Wary that this might have been just a fluke I then took an even older Dell computer, a really clapped-out old rattler and repeated the same procedure. Although this took longer, the installation went just as well and again, everything just “worked” – this was a completely different model and by this time I’d gotten it down to just a couple of minutes of my actual time involved. This really does look like a nice solution for re-use of old machines without breaching copyright or letting confidential materials loose. Of course one could argue that a good engineer might resurrect the original information, just as they do on CSI – the reality – highly unlikely as much of it as much of it will have been over-written by the new software and the operating systems are just not compatible at that level. Unless the information is of such a nature as to be highly sensitive, worth investigating a lot of time and effort to recover, I don’t believe this method of re-using old kit represents a corporate threat.

Corporate Email
One of my big gripes about Linux has always been it’s main email reader, Thunderbird. It’s inability to handle email systems such as Microsoft Exchange has always been a deal-breaker for me. All change… a little background program (free) called DAVMAIL allows Thunderbird to handle corporate email, calendars and contacts.
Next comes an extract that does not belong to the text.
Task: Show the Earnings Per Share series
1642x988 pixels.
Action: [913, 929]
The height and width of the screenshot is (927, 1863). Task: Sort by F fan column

I’m not yet convinced it works as well as Outlook – but like Firefox there are many plug-ins and I’m just waiting for a weekend to try out things like scheduled email and even mail-merge email.

Other Goodies
Up to now, most of the utilities I’ve installed via the “Apple App Store” type installation have been winners, there’s a simple video editor (sadly with no sound editing), Gimp (superb image editor), Blogilo (blog writer) and of course VLC, DropBox and other essentials I use every day in Windows – all of these are available in Ubuntu.

Overall impression
I’m impressed. Make no mistake this is NOT Windows 7 with Microsoft Office-  but as an alternative to binning half-decent laptops because they are out of date this seems to me to be a wonderful solution requiring (once you have the USB sticks) no technical expertise and very little time – just WIFI and a bench to leave the laptop to update itself. I could see a line of these quietly sitting being resurrected – at virtually no cost.

Next stop
A tin of compressed air to blow out the fan (old laptops tend to get clogged with dust helping them heat up and lowering reliability) and to clean up the keyboard. One laptop better off… for now. If someone gets a year or two good use out of this I’ll be more than happy.

Caveats
I tested several machines and in no case would external monitors work properly – either the resolution was wrong or some issue – so some work is needed there but by now someone will be onto this.

Summary
This blog provides the link to get the free software to resurrect old computers. There’s no guarantee that any of this works (and I’m not an advice service). Armed with nothing more than a USB memory stick, old laptop and Internet connection, if you’re lucky within half an hour you could have a sparkly new installation of Ubuntu on what might otherwise have been a fairly useless old machine. No guarantees – from here you’re on your own. I certainly intend to develop this further to make best use of older tech rather than simply consign it all to the bin. Though some old laptops are simply not worth it and will rightly be scrapped, every now and then someone’s machine that has been looked after is worthy and by the look of it capable of giving the world another few years of service thanks to open-source (and generally but not always free) software.